1. A voice signal processor for processing a voice signal, comprising:
signal conversion means for performing conversion between at least a logarithm compressed codec signal and a linear signal; and
additional signal processing means for extracting the codec signal in a logarithm compressed state before the codec signal is input to the signal conversion means, processing the codec signal, and feeding back a signal processing result to a signal output from the signal conversion means, wherein the additional signal processing means includes:
means for calculating an approximate logarithm value by performing bit inversion on the extracted codec signal and setting a most significant bit to zero;
logarithm average storage means for storing a logarithm average value;
means for comparing the logarithm average value stored in the logarithm average storage means with the approximate logarithm value; and
means for storing a value obtained by subtracting a predetermined value from the logarithm average value in the logarithm average storage means as a new logarithm average value when the approximate logarithm value is less than the logarithm average value and a value obtained by adding a predetermined value to the logarithm average value in the logarithm average storage means as a new logarithm average value when the approximate logarithm value is greater than the logarithm average value.
2. The voice signal processor according to claim 1, wherein:
the codec signal is a pulse code modulation signal.
3. The voice signal processor according to claim 1, wherein the additional signal processing means further includes:
means for calculating a linear conversion value obtained by converting the logarithm average value to a linear signal;
means for comparing a predetermined maximum gain value with the linear conversion value; and
means to feed back the maximum gain value as a gain when the linear conversion value is greater than the maximum gain value and feed back the linear conversion value as the gain when the linear conversion value is less than the maximum gain value.
5. The voice signal processor according to claim 4, wherein the additional signal processing means further includes:
means for calculating the approximate peak values for a near end and a far end;
means to feed back a suppression value as a gain of the near end when the difference between the approximate peak value of the far end and the approximate peak value of the near end is greater than a predetermined value and feed back a standard value as the gain of the near end when the difference is greater than the predetermined value;
means for calculating a linear conversion value obtained by converting the approximate peak value of the far end to a linear signal; and
means for comparing a predetermined maximum gain value with the linear conversion value; and
means to feed back the maximum gain value as a gain of the far end when the linear conversion value is greater than the maximum gain value and feed back the linear conversion value as the gain of the far end when the linear conversion value is less than the maximum gain value.

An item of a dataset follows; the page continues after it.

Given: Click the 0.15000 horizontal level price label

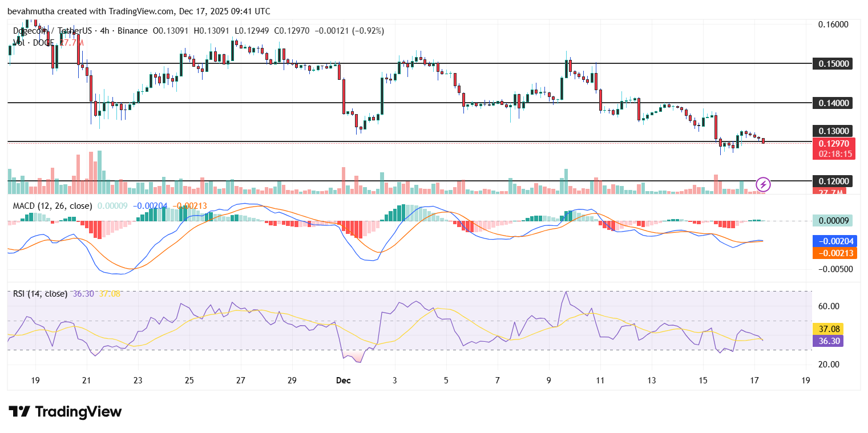Looking at the screenshot, I should [x=833, y=64].
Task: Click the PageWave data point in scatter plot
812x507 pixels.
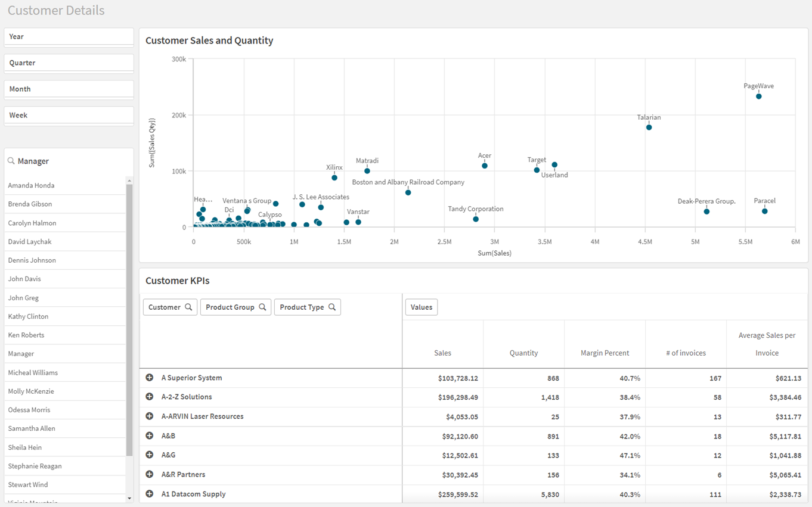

The present invention relates to a voice signal processor provided with a function for converting a logarithm-compressed CODEC signal to a linear signal and for converting a linear signal to a logarithm-compressed signal, and more particularly, to voice signal processing that performs calculations on such signals.

A typical voice signal has a relatively wide dynamic range and requires many levels for quantization. To reduce the number of the quantization levels using a non-linear quantization process, a logarithm-compressed conversion code may be employed. In logarithm-compressed conversion, digital curve approximate compression is used for digitizing a voice signal. In other words, a sampled signal is subjected to logarithm compression, and then uniform quantization is performed. To demodulate the signal, the signal is subjected to decompression having transmission characteristics opposite to those of compression.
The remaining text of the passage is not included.